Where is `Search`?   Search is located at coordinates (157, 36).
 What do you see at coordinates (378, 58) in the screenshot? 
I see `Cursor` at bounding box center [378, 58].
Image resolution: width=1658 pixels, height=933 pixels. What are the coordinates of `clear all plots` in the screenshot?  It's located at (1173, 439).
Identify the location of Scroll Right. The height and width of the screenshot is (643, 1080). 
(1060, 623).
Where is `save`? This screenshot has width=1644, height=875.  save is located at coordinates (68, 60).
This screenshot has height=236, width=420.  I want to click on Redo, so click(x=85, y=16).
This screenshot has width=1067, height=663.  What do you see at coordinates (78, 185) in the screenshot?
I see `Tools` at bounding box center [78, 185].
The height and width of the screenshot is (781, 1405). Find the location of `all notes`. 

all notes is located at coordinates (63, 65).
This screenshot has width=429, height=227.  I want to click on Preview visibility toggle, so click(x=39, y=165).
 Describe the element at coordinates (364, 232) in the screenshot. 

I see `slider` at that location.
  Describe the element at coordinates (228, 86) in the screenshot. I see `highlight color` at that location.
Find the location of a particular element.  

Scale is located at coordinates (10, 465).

☆ ☆ ☆ ☆ ☆ ☆ ☆

Turn the items above into a numbered list, one line per entry, leaving out the blank lines.

1. Where is `Search`?   Search is located at coordinates (157, 36).
2.  What do you see at coordinates (378, 58) in the screenshot? 
3. I see `Cursor` at bounding box center [378, 58].
4. Image resolution: width=1658 pixels, height=933 pixels. What are the coordinates of `clear all plots` in the screenshot?  It's located at (1173, 439).
5. Identify the location of Scroll Right. The height and width of the screenshot is (643, 1080). 
6. (1060, 623).
7. Where is `save`? This screenshot has width=1644, height=875.  save is located at coordinates (68, 60).
8. This screenshot has height=236, width=420.  I want to click on Redo, so click(x=85, y=16).
9. This screenshot has width=1067, height=663.  What do you see at coordinates (78, 185) in the screenshot?
10. I see `Tools` at bounding box center [78, 185].
11. The height and width of the screenshot is (781, 1405). Find the location of `all notes`. 
12. all notes is located at coordinates (63, 65).
13. This screenshot has width=429, height=227.  I want to click on Preview visibility toggle, so click(x=39, y=165).
14.  Describe the element at coordinates (364, 232) in the screenshot. 
15. I see `slider` at that location.
16.   Describe the element at coordinates (228, 86) in the screenshot. I see `highlight color` at that location.
17. Find the location of a particular element.  
18. Scale is located at coordinates (10, 465).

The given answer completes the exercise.